November 22, 2016

Plant File: Rhus typhina (Staghorn Sumac)

So what do you plant if you:
a) want brilliant fall color and
b) are avoiding the burning bush, which can be very invasive?

the staghorn sumac!

We happen to have an abundance of these around town.
I'm glad I got some pictures this year.
Seeing those brilliant reds and oranges just makes my heart sing!
(Although by this point, most of those leaves have fallen.)

Scientific name: Rhus typhina
Common name: staghorn sumac
Cold Hardiness: USDA zones 3-8
Native to Eastern North America.
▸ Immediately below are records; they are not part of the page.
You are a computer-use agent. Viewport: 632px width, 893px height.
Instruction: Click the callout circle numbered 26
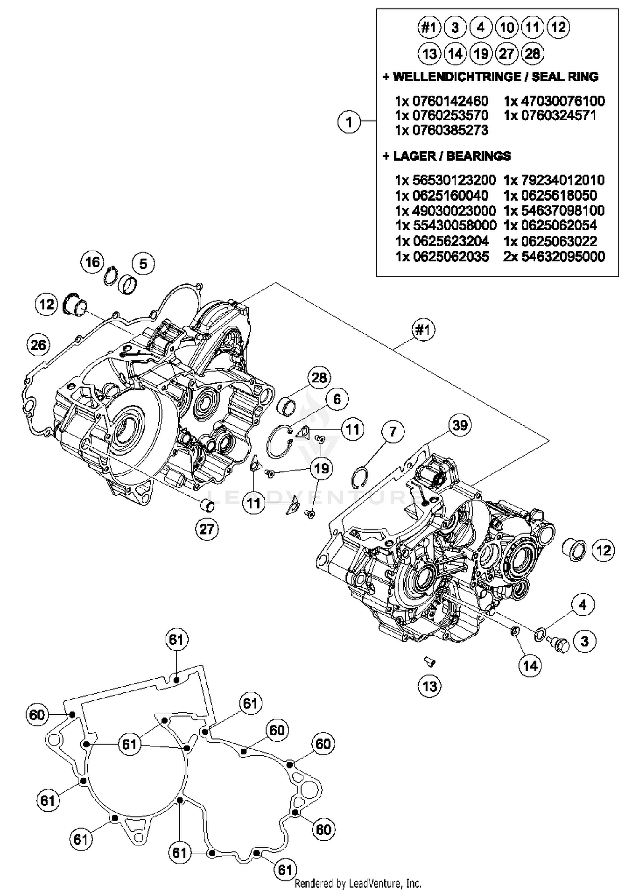[x=38, y=345]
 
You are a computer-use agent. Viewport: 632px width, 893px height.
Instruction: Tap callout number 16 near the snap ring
[x=92, y=262]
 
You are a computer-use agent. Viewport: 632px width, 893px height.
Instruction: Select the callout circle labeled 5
[x=143, y=264]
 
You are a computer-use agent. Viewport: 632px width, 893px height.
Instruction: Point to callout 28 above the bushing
[x=319, y=378]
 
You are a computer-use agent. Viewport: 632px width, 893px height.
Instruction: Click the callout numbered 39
[x=459, y=425]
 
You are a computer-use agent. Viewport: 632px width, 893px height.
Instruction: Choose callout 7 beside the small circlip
[x=393, y=432]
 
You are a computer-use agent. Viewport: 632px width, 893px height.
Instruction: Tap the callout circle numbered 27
[x=207, y=529]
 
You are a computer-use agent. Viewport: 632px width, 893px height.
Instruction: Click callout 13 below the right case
[x=429, y=686]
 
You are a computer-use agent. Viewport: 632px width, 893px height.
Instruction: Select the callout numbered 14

Yeah!
Full sun (for best fall color) to part shade.

*Yes, they are related to the poison sumac (Rhus vernix), but staghorn sumacs are not at all poisonous.
In fact, they're edible! (see below) *

The fuzzy-looking red part is the seedhead.
You can actually dry & crush the berries for a tart-flavored spice, or make a red lemonade out of the berries! Serious Eats has a post all about harvesting the sumac and using it in cooking.
Also, I just learned from that post that the poison sumacs have white clusters instead of red.
Now you know.
So go forth to forage, and don't get them mixed up!

p.s. If you aren't inclined to eat the berries, local wildlife will take care of it for you!
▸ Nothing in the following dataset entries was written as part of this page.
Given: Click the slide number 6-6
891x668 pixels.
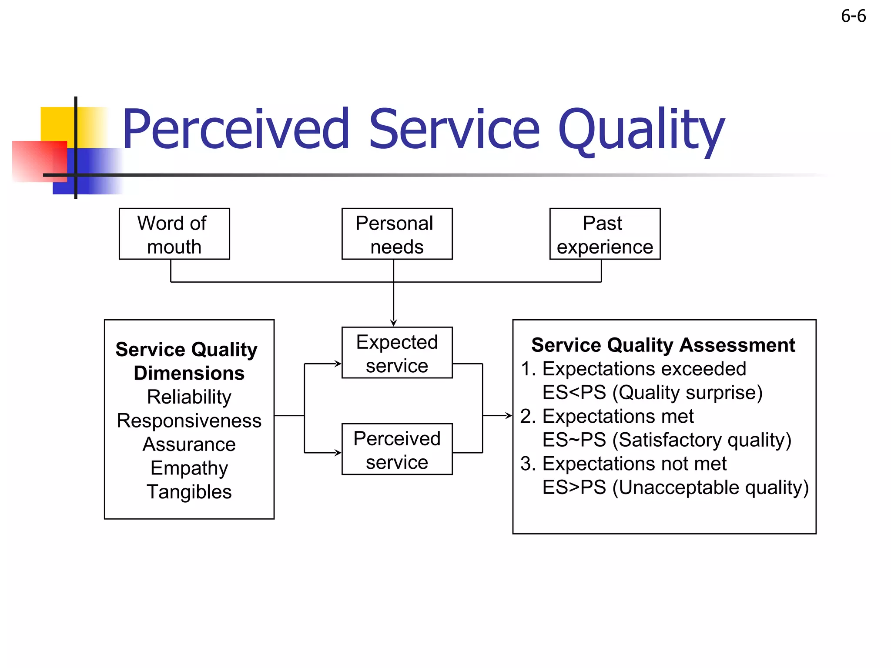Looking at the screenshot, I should coord(853,17).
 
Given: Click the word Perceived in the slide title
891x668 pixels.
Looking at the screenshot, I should coord(235,129).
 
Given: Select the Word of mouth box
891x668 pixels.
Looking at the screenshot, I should coord(174,234).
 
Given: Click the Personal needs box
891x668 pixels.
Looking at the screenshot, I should coord(397,234).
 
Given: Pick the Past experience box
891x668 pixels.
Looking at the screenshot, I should coord(605,234).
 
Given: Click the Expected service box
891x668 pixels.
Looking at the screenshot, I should coord(397,353).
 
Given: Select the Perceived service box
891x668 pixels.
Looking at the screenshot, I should coord(397,450).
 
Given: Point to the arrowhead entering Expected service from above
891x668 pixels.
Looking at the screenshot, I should coord(393,323).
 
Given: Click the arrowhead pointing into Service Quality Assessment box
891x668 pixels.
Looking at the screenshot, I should coord(509,416).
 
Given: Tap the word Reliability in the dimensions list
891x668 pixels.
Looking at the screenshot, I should coord(189,397).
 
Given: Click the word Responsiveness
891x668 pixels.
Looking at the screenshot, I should coord(189,421).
I also just learned from another site that the roots and inner bark can be used for dye.
All kinds of goodness here!

This one is still quite young, based on size.
These tend to spread horizontally more than vertically.
Opinions vary on height and width, (don't they always?!), but the average is 10'-15' tall x 15'-25' wide.
I will say though, it's fairly slow growing, so it may take it several years to reach its full height and width.
 It spreads from root suckers, so don't plant it if you don't have room for it to do its thing.
Otherwise, you'll be stuck removing the new little shrubs popping up from those roots forever and ever amen.
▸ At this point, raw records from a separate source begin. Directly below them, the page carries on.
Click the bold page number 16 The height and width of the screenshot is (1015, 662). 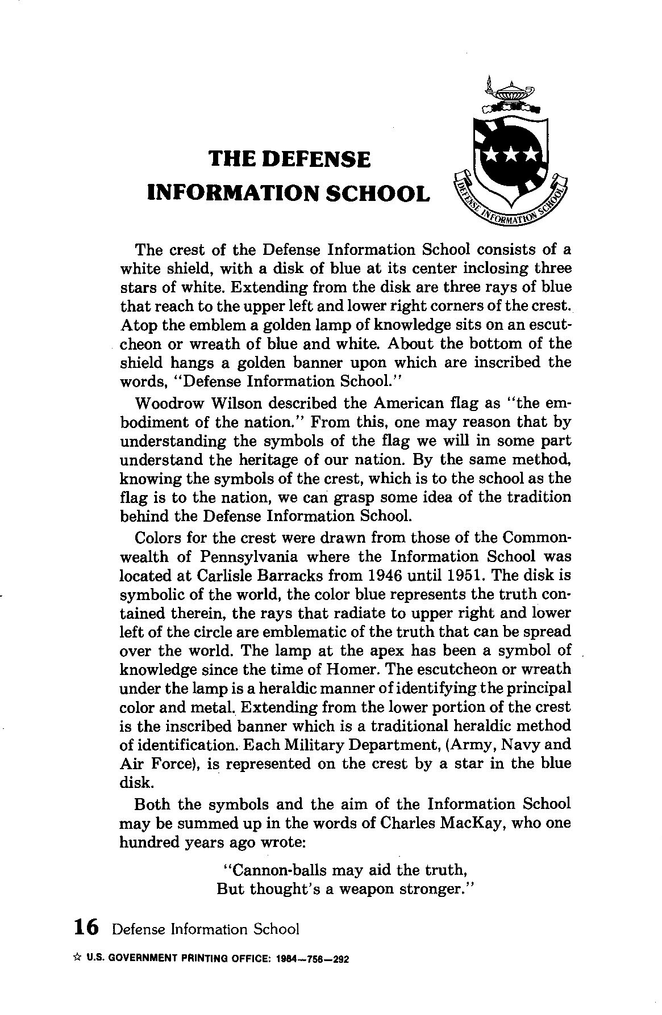(x=86, y=927)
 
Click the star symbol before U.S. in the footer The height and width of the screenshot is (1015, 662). (x=77, y=958)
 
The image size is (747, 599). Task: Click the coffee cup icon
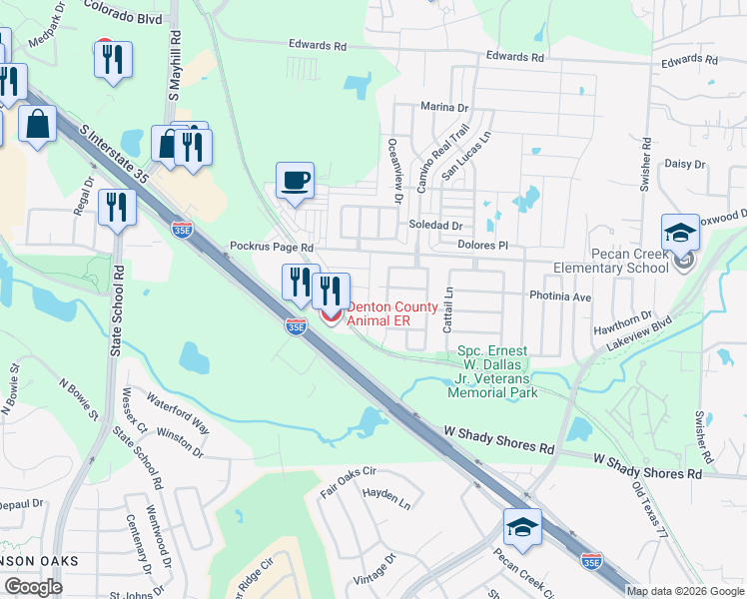295,181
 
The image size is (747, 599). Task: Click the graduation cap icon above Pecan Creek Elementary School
680,234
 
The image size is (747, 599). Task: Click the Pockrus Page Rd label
272,247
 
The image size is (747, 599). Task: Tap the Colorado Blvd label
123,17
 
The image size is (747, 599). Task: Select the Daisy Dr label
684,164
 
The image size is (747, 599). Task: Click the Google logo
33,587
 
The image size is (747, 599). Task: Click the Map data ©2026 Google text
684,591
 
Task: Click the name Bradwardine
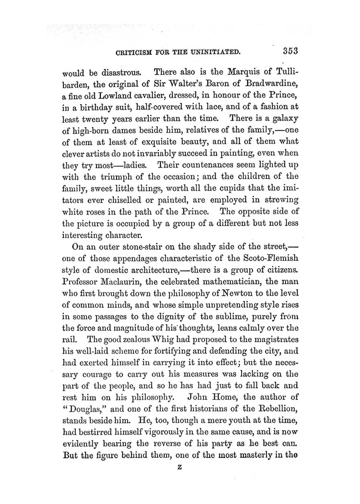[264, 86]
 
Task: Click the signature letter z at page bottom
[180, 485]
Check out this purple-red one!

I love these shrubs for their hardiness.
Not much seems to faze them.
They adapt to a variety of soil and are drought tolerant once established.
The one we had growing our back slope (in straight clay soil) survived 3 construction projects going on around it, before it finally succumbed to an early demise.
That was a sad day.

Bi-color. So cool!

The "staghorn" part of their name comes from the way the new branches are fuzzy, kind of like new antlers. So fun!

These have been around awhile.
They're down around one of our fire stations.
Grouped like this they are quite striking!

We just planted 3 more of them at the top of our slope this summer.
Oh yeah--they're good at holding up slopes, too.
Fibrous roots that spread out, and all that.